◆ **Your objective**:
Beneath this task are the entries; from the line with "The height and width of the screenshot is (304, 580)." through the last one, transcribe every line exactly and nothing else, skipping pictures.

◆ **Stored data entries**:

....

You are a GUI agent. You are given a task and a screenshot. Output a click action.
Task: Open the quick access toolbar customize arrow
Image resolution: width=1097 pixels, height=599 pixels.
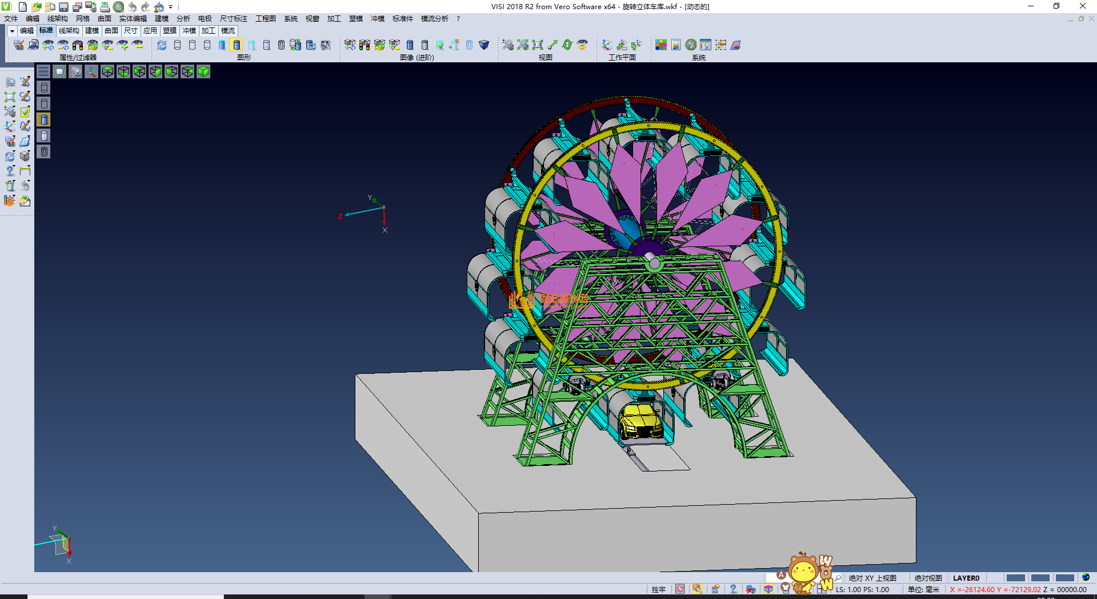click(x=170, y=7)
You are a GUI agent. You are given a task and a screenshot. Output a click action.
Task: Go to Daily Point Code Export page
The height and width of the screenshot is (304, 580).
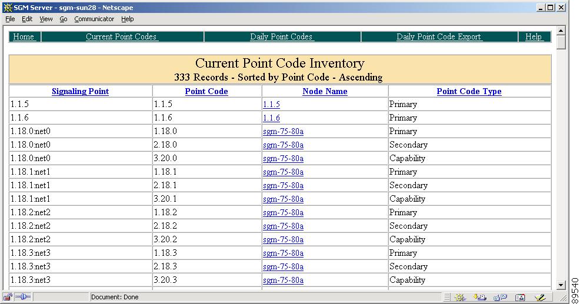pyautogui.click(x=439, y=36)
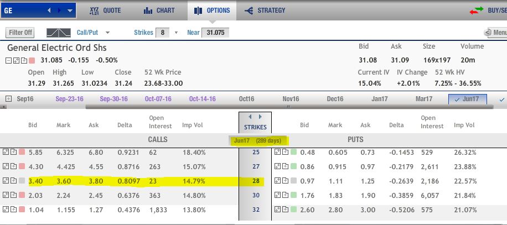507x225 pixels.
Task: Select the Oct-07-16 expiration tab
Action: coord(158,99)
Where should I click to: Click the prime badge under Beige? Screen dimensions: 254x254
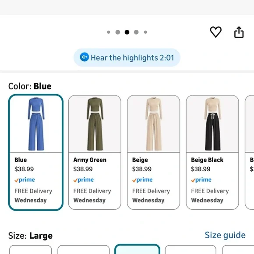[142, 180]
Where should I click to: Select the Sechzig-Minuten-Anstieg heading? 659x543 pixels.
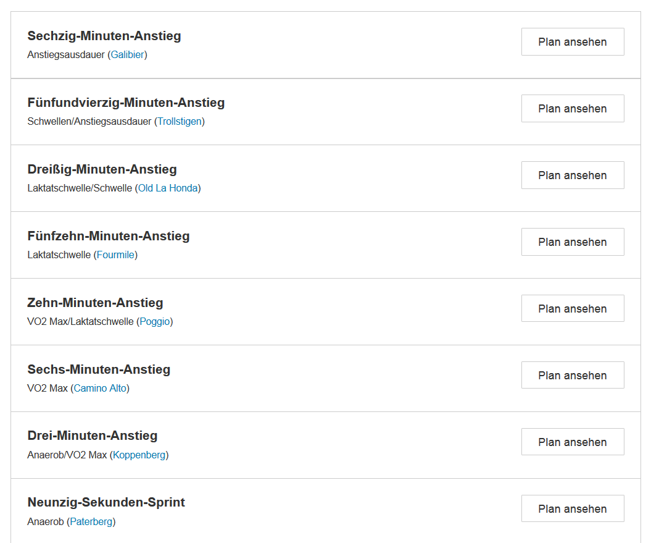(104, 36)
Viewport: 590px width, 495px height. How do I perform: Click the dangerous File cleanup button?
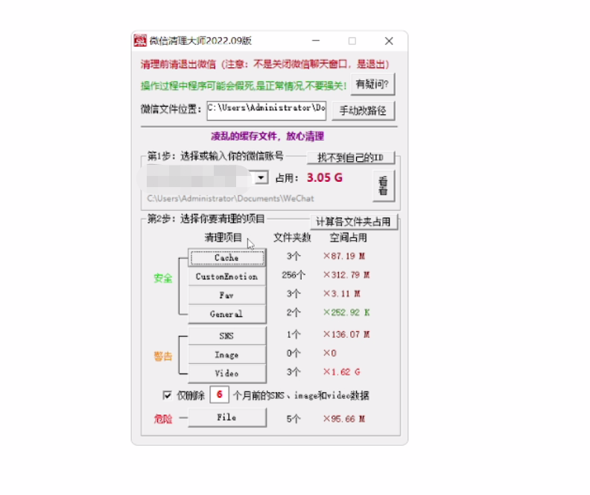227,417
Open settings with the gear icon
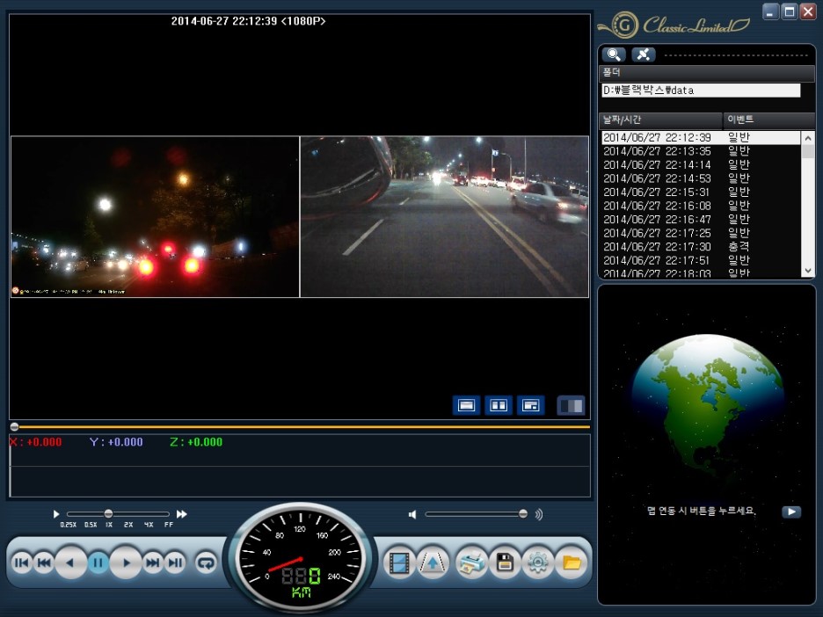The height and width of the screenshot is (617, 823). 538,563
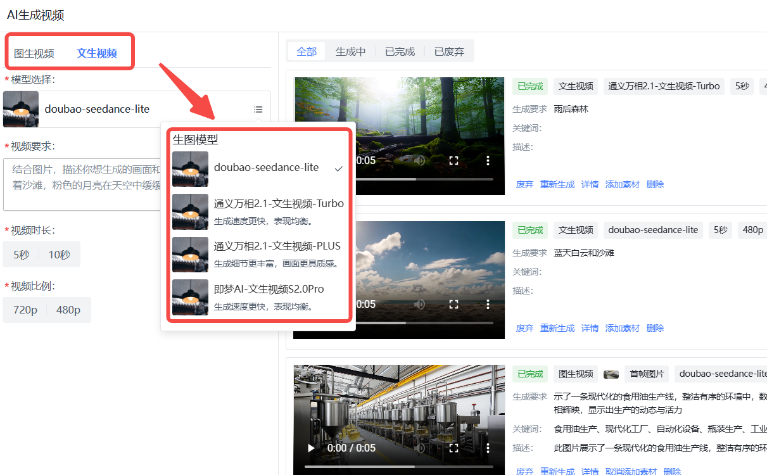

....

◆ **Solution to this problem**:
The height and width of the screenshot is (304, 580).
pyautogui.click(x=439, y=36)
507x225 pixels.
Task: Select the Oct-07-16 expiration tab
Action: coord(158,99)
Where should I click to: Click the prime badge under Beige? Screen dimensions: 254x254
[142, 180]
Where should I click to: Select the Sechzig-Minuten-Anstieg heading? 659x543 pixels.
(104, 36)
Viewport: 590px width, 495px height. How do I perform: Click the dangerous File cleanup button?
227,417
Open settings with the gear icon
The height and width of the screenshot is (617, 823). 538,563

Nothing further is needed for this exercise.